Posted by fidest press agency su giovedì, 6 ottobre 2016

Jonathan Stockhammer, Dirigent / 17.06.2012 / Koelner Philharmonie

Jonathan Stockhammer, Dirigent / 17.06.2012 / Koelner Philharmonie

Bologna Teatro Comunale, venerdì 7 ottobre 2016, ore 20:30 Differita radiofonica su Radio3. È dedicato alla musica di Brahms, Haydn e Nielsen il decimo appuntamento della stagione sinfonica del Teatro Comunale di Bologna. Sul podio dell’Orchestra del Comunale è impegnato il versatile direttore americano Jonathan Stockhammer, interprete curioso tanto della musica classica quanto di quella moderna e contemporanea. Tra le sue incursioni nel repertorio novecentesco e contemporaneo si ricordano I sette peccati capitali, Il volo di Lindbergh e L’opera da tre soldi di Kurt Weill, L’uomo che scambiò sua moglie con un cappello di Michael Nyman e l’incisione del cd Greggery Peccary & Other Persuasions – con musiche di Frank Zappa – in cui lo sperimentalismo e l’esplorazione del genere pop-rock sono valsi a Stockhammer il prestigioso premio Echo Klassik. Nella prima parte del concerto Stockhammer propone le Variazioni su un tema di Haydn in Si bemolle maggiore Op.56a (1873), una sorta di “prova generale” nella carriera di Johannes Brahms prima delle quattro grandi sinfonie (la numero uno sarebbe stata ultimata nel 1876, tre anni dopo). Si prosegue quindi con la Sinfonia n.100 in Sol maggiore “Militare” (1794) di Joseph Haydn, così denominata per i colori vagamente militareschi che ne caratterizzano il secondo movimento e il rondò finale. Il programma è completato dalla Sinfonia n.4 Op.29 “The inextinguishable” (1916) di Carl Nielsen, fra le più eseguite e forse anche la più complessa delle sinfonie di Nielsen, in cui il compositore danese voleva esprimere “tutto ciò che si muove, che vuole vivere… Soltanto la vita e il moto, complessi – molto complessi – eppure strettamente intrecciati, come se non fossero mai in quiete, ma sempre in moto o in un eterno fluire”. Il concerto bolognese sarà registrato e trasmesso in differita su Rai Radio3.

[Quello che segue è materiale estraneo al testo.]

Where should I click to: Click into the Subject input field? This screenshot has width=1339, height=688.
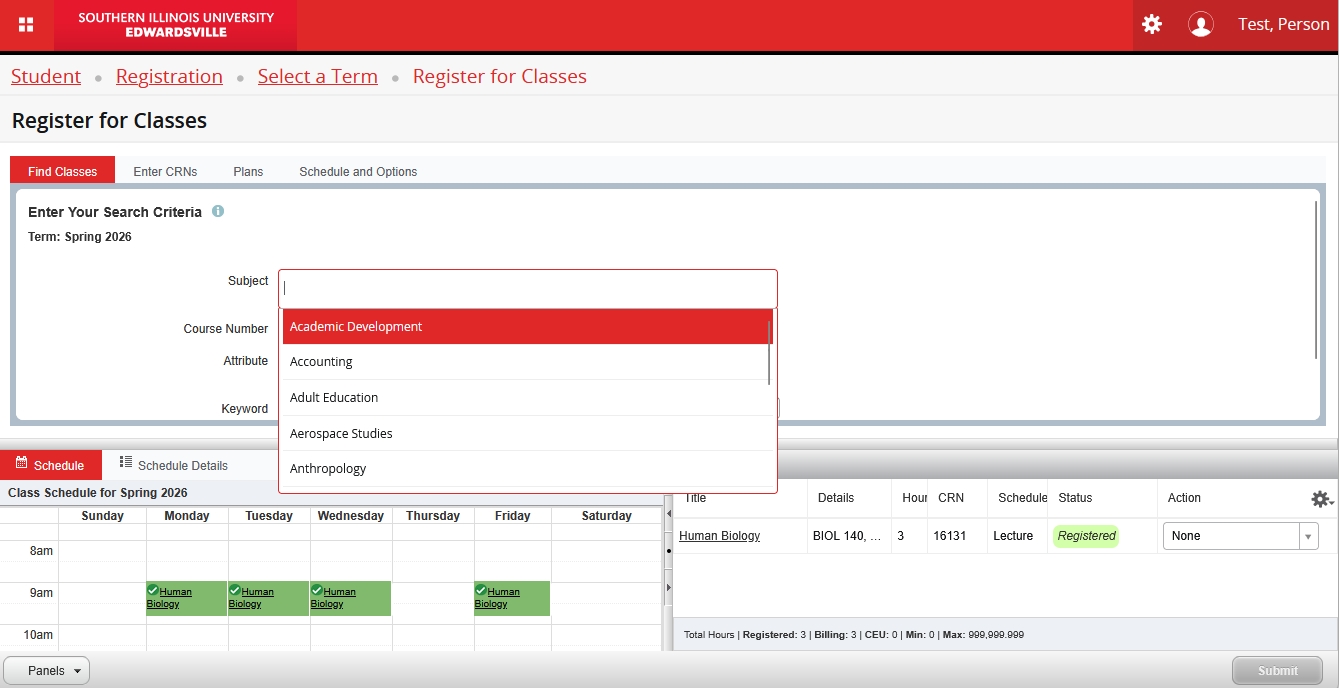527,288
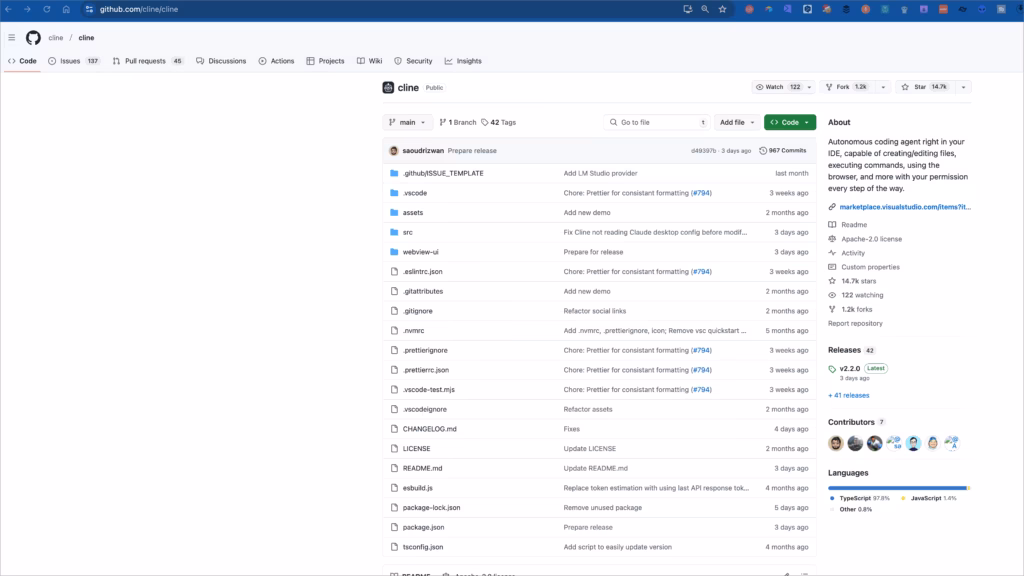Click the Fork button
Screen dimensions: 1024x576
(x=846, y=87)
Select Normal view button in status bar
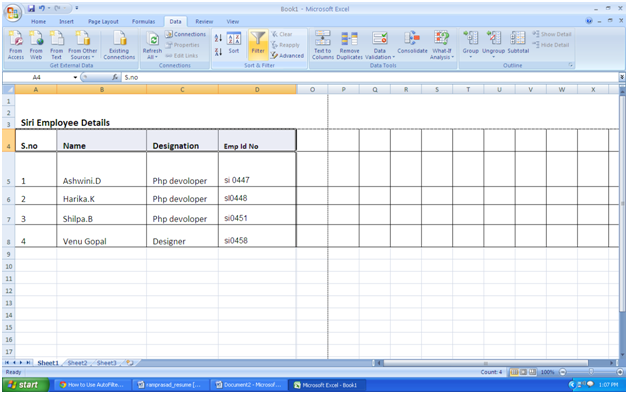Viewport: 628px width, 394px height. pyautogui.click(x=514, y=372)
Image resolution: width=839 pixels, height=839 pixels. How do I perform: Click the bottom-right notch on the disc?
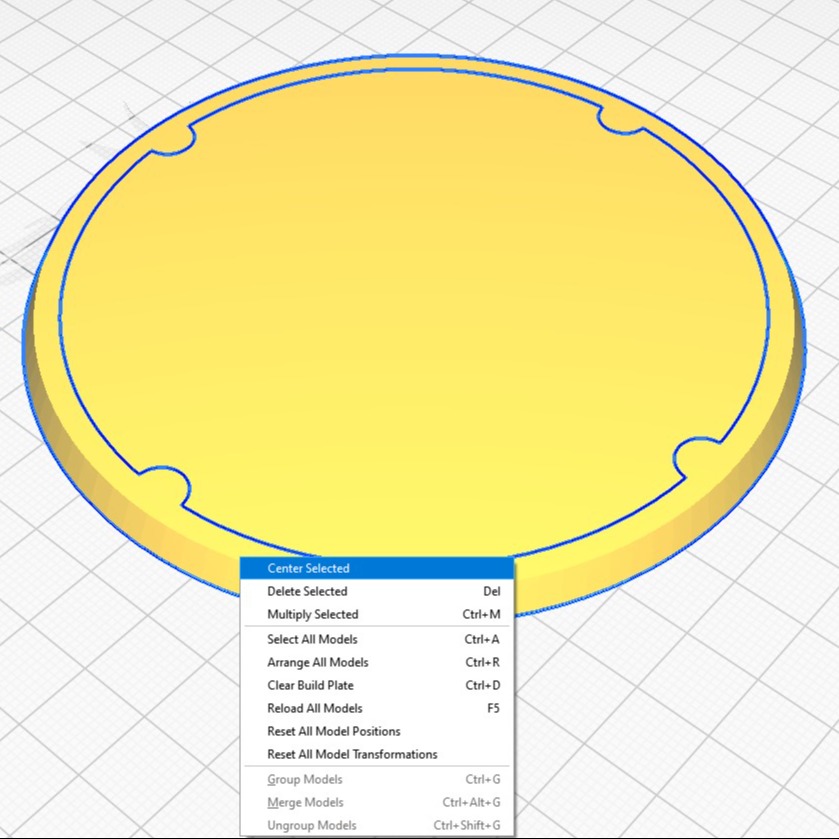click(x=698, y=459)
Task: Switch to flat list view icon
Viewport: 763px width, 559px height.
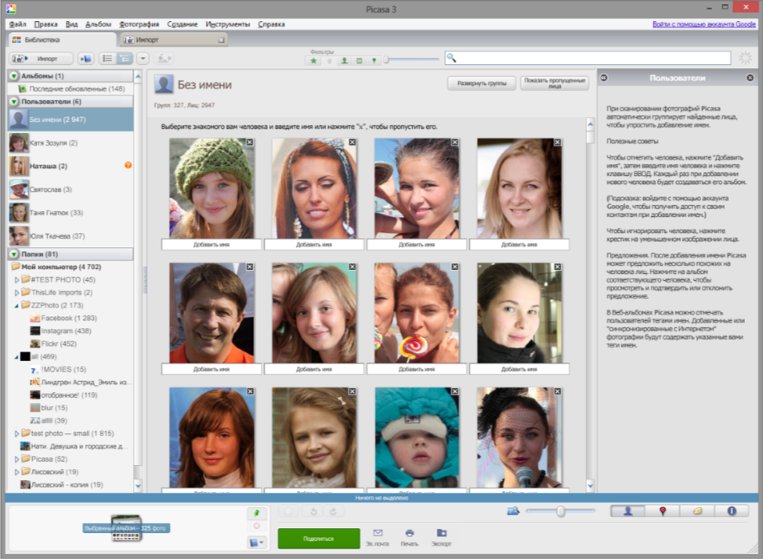Action: click(107, 59)
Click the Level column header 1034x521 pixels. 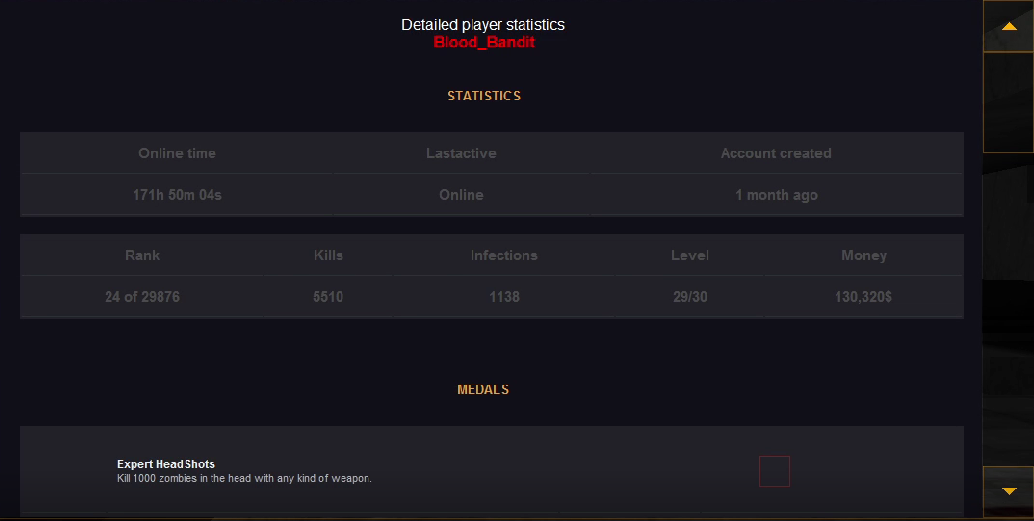(x=689, y=255)
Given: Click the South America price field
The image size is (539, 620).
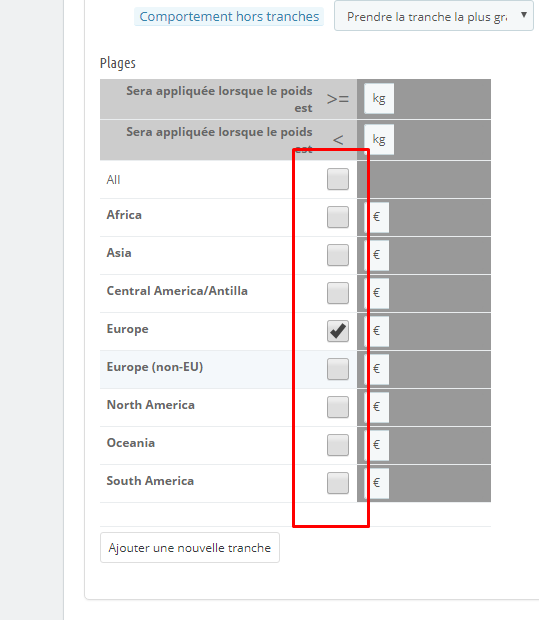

Prossimo appuntamento sempre al Teatro Comunale il 13 ottobre 2016 con l’Orchestra del Comunale diretta da Nikolaj Znaider, con il pianista Carlos Roqué Alsina – che propone in prima assoluta il Concerto n. 2 per pianoforte e orchestra da lui composto nel 2014 – e la violinista Arabella Steinbacher – che interpreta il Concerto per violino “Alla memoria di un angelo” di Berg. Chiude il programma la Sinfonia n. 5 in Re maggiore op. 107 “Riforma” di Mendelssohn.

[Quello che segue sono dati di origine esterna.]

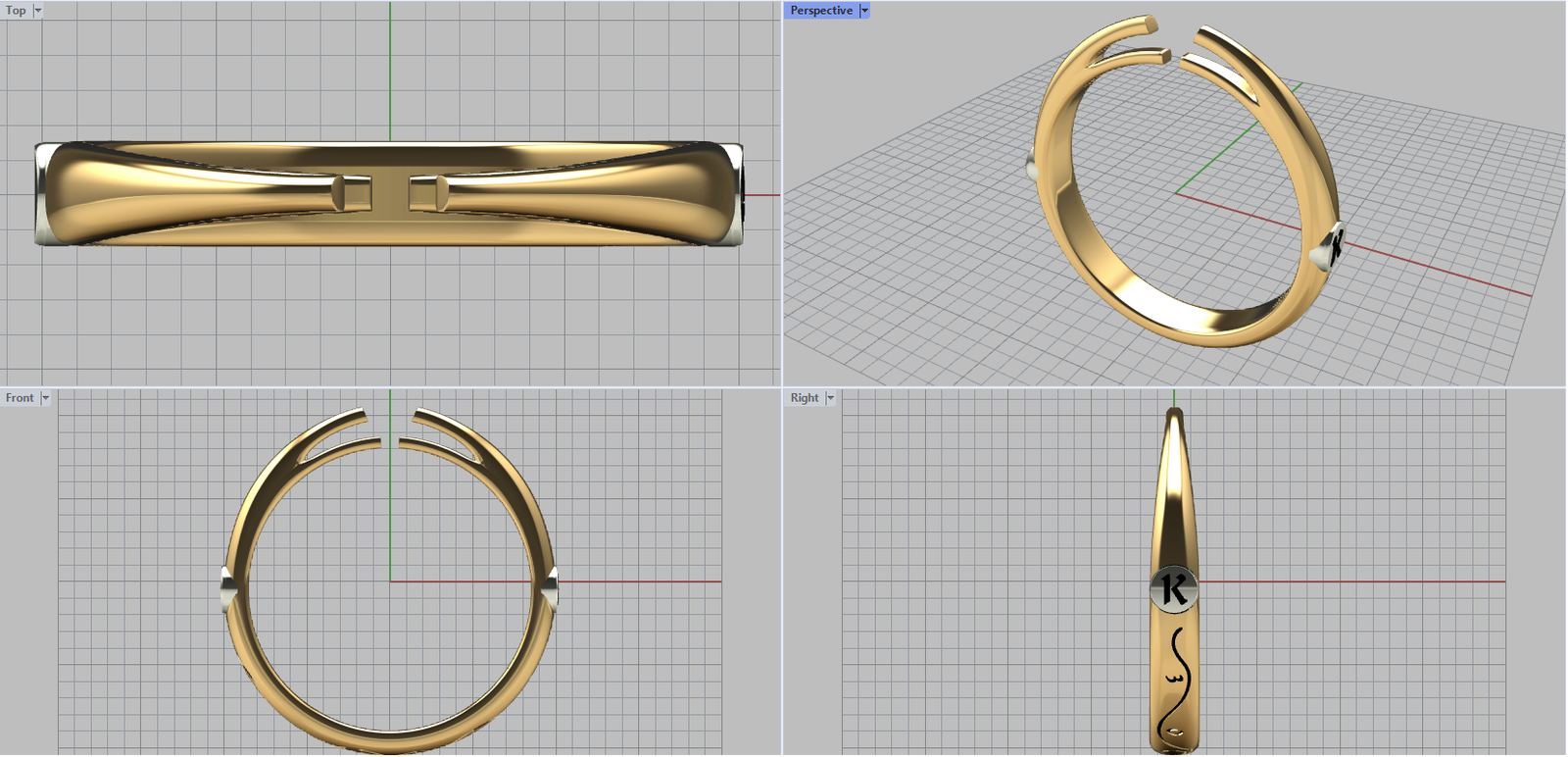
Task: Expand the Front viewport dropdown arrow
Action: 45,398
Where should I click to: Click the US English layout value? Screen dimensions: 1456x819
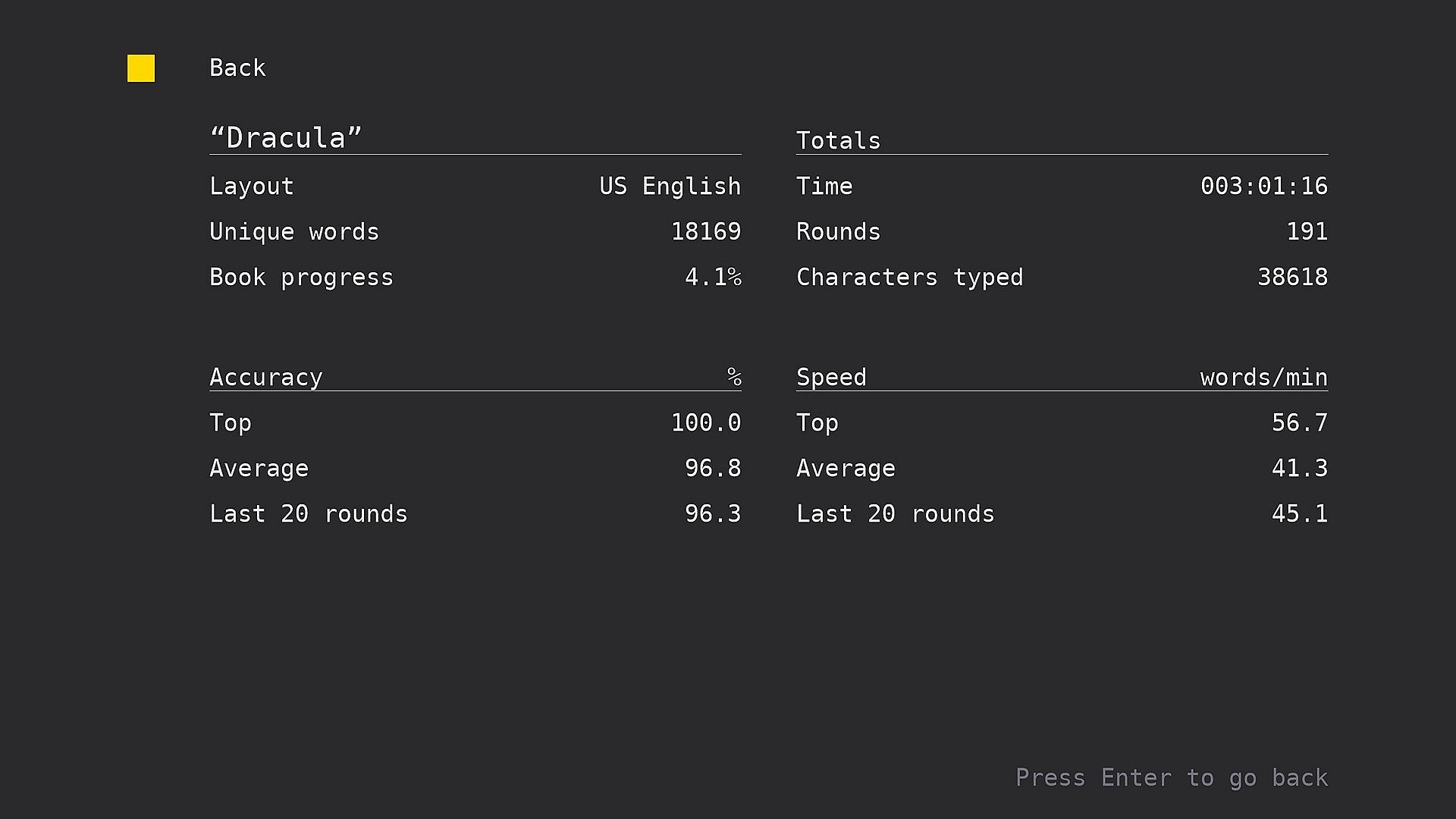click(670, 187)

Jonathan Stockhammer unisce una vasta esperienza nel campo della musica contemporanea a un approccio appassionato con il repertorio classico. Dopo aver completato gli studi di composizione e direzione d’orchestra a Los Angeles, si è nuovamente stabilito in Germania dove ha diretto l’Ensemble Modern, MusikFabrik e l’Ensemble Recherche, fra gli altri. Ha lavorato con compagini prestigiose come Los Angeles Philharmonic, Opéra di Lione, Deutsches Symphonie-Orchester Berlin, Orchestre Philharmonique de Radio France, Sydney Symphony Orchestra. (foto: Jonathan Stockhammer)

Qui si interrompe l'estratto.